OFD Erfurt, 15.03.1999, S 2331 A - 08 - St 332

Gem. § 5 Abs. 1 des Asylbewerberleistungsgesetzes (AsylbLG, veröffentlicht in BGBl I 1997 S. 2023) sollen Asylbewerbern Arbeitsgelegenheiten in Aufnahmeeinrichtungen nach dem Asylverfahrensgesetz sowie soweit wie möglich bei staatlichen, kommunalen bzw. gemeinnützigen Trägern zur Verfügung gestellt werden. Arbeitsfähige, nicht erwerbstätige Leistungsberechtigte, die nicht mehr im schulpflichtigen Alter sind, sind zur Wahrnehmung derartiger Arbeitsgelegenheiten verpflichtet § 5 Abs. 4 Satz 1 AsylbLG).
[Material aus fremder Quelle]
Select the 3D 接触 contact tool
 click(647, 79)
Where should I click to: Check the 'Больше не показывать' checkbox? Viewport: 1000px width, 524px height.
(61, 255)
Für die zu leistende Arbeit wird den Asylbewerbern eine Aufwandsentschädigung von 2 DM je Stunde ausgezahlt § 5 Abs. 2 AsylbLG). Ein Arbeitsverhältnis i.S. des Arbeitsrechts und ein Beschäftigungsverhältnis i.S. der gesetzlichen Kranken- und Rentenversicherung werden nicht begründet § 5 Abs. 5 AsylbLG). Auch aus steuerlicher Sicht ist kein Dienstverhältnis anzunehmen, da Asylbewerber aufgrund einer öffentlich-rechtlichen Verpflichtung zu den Arbeiten herangezogen werden. Eine freiwillig eingegangene Verpflichtung, die Arbeit zu schulden, liegt somit nicht vor (vgl. HartzI/Meeßen/Wolf, „Arbeitnehmer”, Rdn. 26). Die Asylbewerber, die aufgrund der o.g. Bestimmungen tätig werden, sind daher nicht als Arbeitnehmer zu qualifizieren. Die gezahlten Aufwandsentschädigungen unterliegen nicht dem Steuerabzug vom Arbeitslohn. Eine Pauschalierung der LSt nach § 40 a EStG ist damit nicht möglich. Auch das Erteilen von Kontrollmitteilungen an die Veranlagungsstellen entfällt.